You might deserve a firing squad
for Sweeney Todd.
The demon barber of Fleet Street.

Johnny Depp was your casting choice
His acting's good but not his voice
I know he's got a pretty face
but he is a baritone and not a bass
like Sweeney
Like Sweeney Todd
the demon barber of Fleet Street

Raise your budget high, Burton
Build a lovely set
Get a nice percent of gross
but never net

You cast your wife, so what's the sin?
Her breasts are heavy, her voice is thin
It's madness that her makeup warps
a beautiful woman right into a corpse
It's really quite a strange facade
for Sweeney Todd
and necrophilia on Fleet Street

Art direction rules, Burton
Cut it and revise
Freely flows the blood of those
Who criticize!


Untranslatable Sweeney was
to the cinema screen 'e was
Lyrics condensed, really absurd
Half of the priest song that nobody heard

Art directed and nicely shot
but no chorus explains the plot
Kiss Me was gone, so was the coda
Still it went nice with popcorn and soda
did Sweeney
did Sweeney Todd
the demon barber of Fleet...
Street

Killjoy of the Week

Leaving The Ballad of Sweeney Todd out of the film of Sweeney Todd is like leaving the song Oklahoma out of the film of Oklahoma or the song Hello Dolly out of the film of Hello Dolly. It's the TITLE SONG for Christ sake, and if it takes an extraordinary effort to squeeze it into the confines of the cinematographic concept, you do it, for no other reason than it's the fucking TITLE SONG.
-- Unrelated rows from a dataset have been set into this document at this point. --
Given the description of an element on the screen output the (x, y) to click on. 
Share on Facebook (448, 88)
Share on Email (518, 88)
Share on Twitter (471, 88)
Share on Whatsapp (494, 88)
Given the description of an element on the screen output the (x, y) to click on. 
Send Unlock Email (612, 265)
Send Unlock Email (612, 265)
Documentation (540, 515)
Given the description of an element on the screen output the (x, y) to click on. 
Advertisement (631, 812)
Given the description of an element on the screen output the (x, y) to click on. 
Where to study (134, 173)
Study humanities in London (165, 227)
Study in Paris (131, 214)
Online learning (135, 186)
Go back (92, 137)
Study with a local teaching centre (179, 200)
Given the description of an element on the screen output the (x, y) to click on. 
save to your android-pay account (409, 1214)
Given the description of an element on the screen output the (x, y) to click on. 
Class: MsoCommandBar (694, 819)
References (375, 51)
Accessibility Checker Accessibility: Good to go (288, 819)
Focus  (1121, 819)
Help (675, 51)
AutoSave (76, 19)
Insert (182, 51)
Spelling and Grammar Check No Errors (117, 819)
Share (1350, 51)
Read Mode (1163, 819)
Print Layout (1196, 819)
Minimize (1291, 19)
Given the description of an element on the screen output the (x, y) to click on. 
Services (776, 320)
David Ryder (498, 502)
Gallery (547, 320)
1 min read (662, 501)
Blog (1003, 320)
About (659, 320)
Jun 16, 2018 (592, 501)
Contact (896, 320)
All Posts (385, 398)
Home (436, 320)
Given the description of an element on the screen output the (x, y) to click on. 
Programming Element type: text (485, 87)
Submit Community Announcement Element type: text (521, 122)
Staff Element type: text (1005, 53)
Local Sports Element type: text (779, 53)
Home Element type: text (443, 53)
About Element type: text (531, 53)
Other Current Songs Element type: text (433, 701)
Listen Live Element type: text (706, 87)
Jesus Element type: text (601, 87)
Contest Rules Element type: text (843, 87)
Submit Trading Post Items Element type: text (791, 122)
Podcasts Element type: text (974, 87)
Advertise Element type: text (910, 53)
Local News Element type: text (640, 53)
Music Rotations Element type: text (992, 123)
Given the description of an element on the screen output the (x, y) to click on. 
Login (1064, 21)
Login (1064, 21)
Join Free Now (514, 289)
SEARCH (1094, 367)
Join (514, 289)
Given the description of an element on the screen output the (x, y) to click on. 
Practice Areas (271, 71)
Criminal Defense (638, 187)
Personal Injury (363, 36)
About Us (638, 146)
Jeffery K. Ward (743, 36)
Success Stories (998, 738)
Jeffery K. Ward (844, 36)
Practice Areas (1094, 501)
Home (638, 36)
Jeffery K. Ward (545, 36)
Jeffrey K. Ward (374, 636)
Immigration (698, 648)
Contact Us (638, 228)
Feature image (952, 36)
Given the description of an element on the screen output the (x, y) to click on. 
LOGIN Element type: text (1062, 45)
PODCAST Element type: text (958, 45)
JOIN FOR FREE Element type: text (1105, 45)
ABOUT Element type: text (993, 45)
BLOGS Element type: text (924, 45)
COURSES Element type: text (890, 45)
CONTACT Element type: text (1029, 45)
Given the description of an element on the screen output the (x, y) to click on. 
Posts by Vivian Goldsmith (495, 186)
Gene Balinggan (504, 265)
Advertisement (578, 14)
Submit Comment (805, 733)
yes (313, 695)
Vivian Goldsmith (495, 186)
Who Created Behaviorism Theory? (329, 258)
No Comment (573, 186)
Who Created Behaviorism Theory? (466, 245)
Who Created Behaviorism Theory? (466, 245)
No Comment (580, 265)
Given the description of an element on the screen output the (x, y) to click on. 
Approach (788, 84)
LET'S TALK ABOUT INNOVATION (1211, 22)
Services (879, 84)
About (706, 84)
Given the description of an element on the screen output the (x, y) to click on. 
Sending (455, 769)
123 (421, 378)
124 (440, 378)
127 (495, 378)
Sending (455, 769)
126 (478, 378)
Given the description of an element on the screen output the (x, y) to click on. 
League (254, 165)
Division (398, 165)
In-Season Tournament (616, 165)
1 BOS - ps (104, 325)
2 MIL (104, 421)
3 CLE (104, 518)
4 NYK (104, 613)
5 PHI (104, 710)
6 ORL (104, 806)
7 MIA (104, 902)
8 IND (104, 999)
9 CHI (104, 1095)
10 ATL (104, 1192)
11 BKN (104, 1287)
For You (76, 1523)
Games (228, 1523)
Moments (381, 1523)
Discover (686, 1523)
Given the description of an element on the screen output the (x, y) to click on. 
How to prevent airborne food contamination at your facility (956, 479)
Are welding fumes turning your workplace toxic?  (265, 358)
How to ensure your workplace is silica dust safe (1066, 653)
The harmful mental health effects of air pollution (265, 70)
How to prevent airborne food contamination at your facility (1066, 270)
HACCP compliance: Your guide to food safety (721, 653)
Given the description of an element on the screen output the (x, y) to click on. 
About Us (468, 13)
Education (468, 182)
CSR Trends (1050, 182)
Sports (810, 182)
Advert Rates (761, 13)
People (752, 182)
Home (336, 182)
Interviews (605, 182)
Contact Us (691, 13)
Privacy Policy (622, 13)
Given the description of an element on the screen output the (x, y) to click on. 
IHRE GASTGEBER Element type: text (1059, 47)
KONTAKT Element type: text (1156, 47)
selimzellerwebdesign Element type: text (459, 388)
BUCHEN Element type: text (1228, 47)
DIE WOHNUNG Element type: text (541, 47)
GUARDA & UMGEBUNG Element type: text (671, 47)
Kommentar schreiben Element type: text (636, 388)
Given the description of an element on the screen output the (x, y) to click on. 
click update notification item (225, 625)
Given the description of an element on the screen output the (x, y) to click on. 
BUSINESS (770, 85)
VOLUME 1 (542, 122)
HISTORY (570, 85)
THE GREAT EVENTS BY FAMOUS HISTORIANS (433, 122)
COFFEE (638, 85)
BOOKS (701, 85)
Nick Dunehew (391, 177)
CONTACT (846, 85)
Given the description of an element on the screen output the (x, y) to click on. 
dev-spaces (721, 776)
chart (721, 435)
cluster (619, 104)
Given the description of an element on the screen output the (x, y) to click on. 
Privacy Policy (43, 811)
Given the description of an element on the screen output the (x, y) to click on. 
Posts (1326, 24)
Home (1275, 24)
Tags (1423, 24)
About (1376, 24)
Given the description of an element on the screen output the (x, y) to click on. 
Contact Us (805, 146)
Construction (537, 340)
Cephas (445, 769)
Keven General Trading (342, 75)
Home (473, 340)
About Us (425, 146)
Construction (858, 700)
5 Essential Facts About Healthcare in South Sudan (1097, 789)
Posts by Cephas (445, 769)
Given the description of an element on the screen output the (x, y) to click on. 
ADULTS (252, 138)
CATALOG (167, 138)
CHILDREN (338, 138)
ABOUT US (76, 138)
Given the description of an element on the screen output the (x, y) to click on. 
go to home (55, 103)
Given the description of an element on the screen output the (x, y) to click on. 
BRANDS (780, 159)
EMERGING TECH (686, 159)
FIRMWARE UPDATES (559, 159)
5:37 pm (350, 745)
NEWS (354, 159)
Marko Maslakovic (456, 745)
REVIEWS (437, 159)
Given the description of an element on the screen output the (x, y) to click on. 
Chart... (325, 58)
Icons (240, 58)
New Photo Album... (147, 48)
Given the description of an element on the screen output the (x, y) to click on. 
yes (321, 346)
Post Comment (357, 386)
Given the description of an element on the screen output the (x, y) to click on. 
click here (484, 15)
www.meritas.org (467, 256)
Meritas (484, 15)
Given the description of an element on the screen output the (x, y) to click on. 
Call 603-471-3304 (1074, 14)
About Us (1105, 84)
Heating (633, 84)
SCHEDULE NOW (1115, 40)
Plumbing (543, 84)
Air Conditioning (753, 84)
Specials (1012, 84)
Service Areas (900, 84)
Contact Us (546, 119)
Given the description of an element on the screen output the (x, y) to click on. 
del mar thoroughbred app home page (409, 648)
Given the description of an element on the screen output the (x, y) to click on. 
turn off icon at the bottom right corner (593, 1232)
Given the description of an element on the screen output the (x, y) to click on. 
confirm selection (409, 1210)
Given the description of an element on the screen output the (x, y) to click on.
The chorus in Sweeney Todd served many purposes. It's not just a catchy ditty but a constant commentary upon the goings on. In the play, the chorus consists not just of anonymous passersby but actual cast members. If you're in the cast of Sweeney Todd and you play one of his victims, you don't get to go home after your death, you join the chorus. One of the coolest things in the play is that the percentage of dead to living characters in the chorus grows as Sweeney's carnage increases.

The official excuse for leaving it out is perfectly rational. The song is theatrical, sung by a chorus to the audience, which doesn't fit Burton's decision that the songs come from character and plot. But who says the Ballad needed to be sung directly to the audience? Who is every other song sung to? No one. The entire concept of people singing in the midst of a drama is nothing but theatrical, so what we're talking about is levels of theatricality. Yes, it would have ripped the audience out of the film for a standard Broadway chorus to appear out of nowhere and start singing directly to them, so why couldn't the chorus have sung to the ether just like everyone else?

The song The Impossible Dream doesn't really advance the plot of Man of la Mancha. The play, and the film, basically stop while Don Quixote sits there and sings. But leaving it out of the film would have been insane. It was arguably the best song in the play and certainly the only hit that became a standard for lounge singers everywhere. One of the most powerful examples of how a chorus can work in a film is the song Skid Row from Little Shop of Horrors, and anyone who suggests the film would be better without it is out of their mind. And then there's Mighty Aphrodite, one of Woody Allen's finest, which makes constant use of an actual Greek chorus right out of Aristophanes. To suggest the chorus in any way detracts from the story is totally nuts. The chorus augments the story in every possible way, just like The Ballad of Sweeney Todd.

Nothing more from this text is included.